Entretanto, ao mesmo tempo em que bajula homens-feitos, enquadrados em seu conceito de bom moço, o presidente faz lobby para reduzir a maioridade penal. Reafirma a crença difundida nos corredores do Congresso na época de parlamentar por entender que “um indivíduo de 14 anos já sabe muito bem o que está fazendo”. Correligionários de seu partido se aproveitaram da repercussão do caso Neymar para apresentar projetos de lei que sugerem agravar a pena por denúncia falsa de crimes sexuais, informalmente batizados de “Lei Neymar da Penha”. Não bastasse o esforço dos deputados do PSL em contribuir para a desmoralização da modelo que acusa o jogador, ainda brincam com a história de uma mulher que ficou paraplégica após ter tomado um tiro do ex-marido, e que se tornou símbolo do enfrentamento à violência doméstica e ao feminicídio no Brasil após esperar doze anos para ver o crime reconhecido.
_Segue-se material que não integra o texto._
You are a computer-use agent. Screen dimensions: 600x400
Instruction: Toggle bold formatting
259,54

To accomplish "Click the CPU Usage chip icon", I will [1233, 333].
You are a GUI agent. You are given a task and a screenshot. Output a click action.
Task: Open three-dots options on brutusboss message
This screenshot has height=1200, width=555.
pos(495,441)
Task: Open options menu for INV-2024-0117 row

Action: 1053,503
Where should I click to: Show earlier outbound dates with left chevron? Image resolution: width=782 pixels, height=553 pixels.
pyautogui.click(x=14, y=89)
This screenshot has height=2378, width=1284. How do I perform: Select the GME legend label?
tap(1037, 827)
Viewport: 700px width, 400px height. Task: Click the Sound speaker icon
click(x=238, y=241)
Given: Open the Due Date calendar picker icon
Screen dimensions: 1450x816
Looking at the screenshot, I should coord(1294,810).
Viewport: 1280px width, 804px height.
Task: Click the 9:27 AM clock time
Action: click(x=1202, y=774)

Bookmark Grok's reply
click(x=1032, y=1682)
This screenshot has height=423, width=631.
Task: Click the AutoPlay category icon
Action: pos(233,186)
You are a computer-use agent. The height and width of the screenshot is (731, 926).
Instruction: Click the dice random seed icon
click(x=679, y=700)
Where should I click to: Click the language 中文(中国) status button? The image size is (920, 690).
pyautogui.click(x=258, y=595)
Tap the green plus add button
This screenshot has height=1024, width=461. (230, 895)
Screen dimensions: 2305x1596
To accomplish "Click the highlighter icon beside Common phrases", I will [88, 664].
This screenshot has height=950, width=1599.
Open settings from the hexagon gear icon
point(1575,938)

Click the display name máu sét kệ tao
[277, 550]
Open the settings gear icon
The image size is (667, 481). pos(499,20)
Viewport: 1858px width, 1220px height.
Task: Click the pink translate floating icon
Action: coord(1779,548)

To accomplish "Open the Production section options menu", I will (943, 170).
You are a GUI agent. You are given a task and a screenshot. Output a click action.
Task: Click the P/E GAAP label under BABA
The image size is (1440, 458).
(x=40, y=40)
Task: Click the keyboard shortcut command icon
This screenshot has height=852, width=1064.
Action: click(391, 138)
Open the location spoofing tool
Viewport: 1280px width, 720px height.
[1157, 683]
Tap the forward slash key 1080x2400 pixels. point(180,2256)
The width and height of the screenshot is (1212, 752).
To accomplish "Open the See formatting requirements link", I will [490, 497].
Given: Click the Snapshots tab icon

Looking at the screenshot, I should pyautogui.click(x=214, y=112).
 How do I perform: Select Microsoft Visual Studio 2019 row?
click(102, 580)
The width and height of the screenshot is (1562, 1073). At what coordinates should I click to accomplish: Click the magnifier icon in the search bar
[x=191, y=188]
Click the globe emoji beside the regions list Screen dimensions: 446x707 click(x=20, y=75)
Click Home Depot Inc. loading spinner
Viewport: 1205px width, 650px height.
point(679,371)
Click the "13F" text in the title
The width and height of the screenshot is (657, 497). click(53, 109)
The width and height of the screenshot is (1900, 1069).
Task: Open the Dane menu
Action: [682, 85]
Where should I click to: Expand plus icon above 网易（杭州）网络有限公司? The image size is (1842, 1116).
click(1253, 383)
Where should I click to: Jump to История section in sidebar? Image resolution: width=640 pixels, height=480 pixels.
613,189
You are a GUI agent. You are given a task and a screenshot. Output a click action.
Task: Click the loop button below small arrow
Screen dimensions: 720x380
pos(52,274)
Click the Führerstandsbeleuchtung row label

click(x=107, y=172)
Punição para falsa denúncia de crime é tão importante quanto a presunção de inocência, que deve ser assegurada enquanto o processo contra Neymar não for concluído, e o respeito a denúncias feitas por mulheres de agressões machistas. Quando o presidente da República e os bajuladores de marmanjos ignoram esse princípio, o que se quer ao propor o aumento de penas para calúnias envolvendo a dignidade sexual não é resguardar um direito básico, mas sim desencorajar toda e qualquer mulher que se sinta violentada por um homem.
Como agravante, o ambiente do futebol estimula comportamentos que, em vez de formar atletas capazes de compreender a diversidade e valorizar a figura feminina, faz com que eles cresçam aprendendo a tratá-la como ameaça, sob o preconceituoso rótulo de “maria-chuteira”. Além disso, qualquer jogador que demonstre algum talento fora da curva na infância passa a receber tratamento diferenciado, visto como “diamante bruto”. Ganham mimos, são extremamente protegidos por clubes, dirigentes e empresários, mas, para se dedicar a uma carreira incerta, se veem obrigados a abrir mão da infância e da adolescência, restringindo-se na maioria das vezes a um convívio basicamente masculino.
Neymar surgiu nesse contexto. Em que a ideia de sacrificar a juventude vale a pena pela fama e fortuna que chegam apenas para 1% dos candidatos a jogador profissional. O que se tem aí é uma formação incompleta, que, não raro, impõe aos atletas um doloroso processo de adolescência tardia. Chegam à fase de amadurecimento e experiências que já deveriam ter sido vividas por um jovem normal ricos, bem-sucedidos e deslumbrados. Para usar a expressão da moda, expor essa realidade não significa “passar pano” para Neymar. Mas é preciso urgentemente rever o modo como jogadores têm sido formados — ou fabricados, já que o tratamento recebido por eles remete a mercadorias de exportação.
O pior antídoto para lidar com atitudes infantis na fase adulta é o paternalismo. Hoje, Neymar e seu genitor se tornaram figuras indissociáveis. Sempre que o filho apronta, Neymar pai logo está de prontidão para justificar e relativizar a conduta do “garoto”. Reforça o tempo todo os estereótipos de mimado e imaturo que colaram no craque desde sua primeira polêmica no Santos, quando se desentendeu com o técnico Dorival Júnior. Como no episódio em que entrou no vestiário da seleção para buscar o filho que havia se machucado em campo no estádio Mané Garrincha.
Independentemente de ser culpado ou inocente na denúncia de estupro — algo que só o tempo e a Justiça dirão —, Neymar representa uma geração de homens que, de tão infantilizados pelos que os cercam, não conhecem limites nem sabem lidar com obrigações e frustrações. Enquanto insistirmos em normalizar licenças para a inconsequência, os garotos seguirão convictos de que um puxão de orelhas e uma semana de castigo resolvem qualquer problema.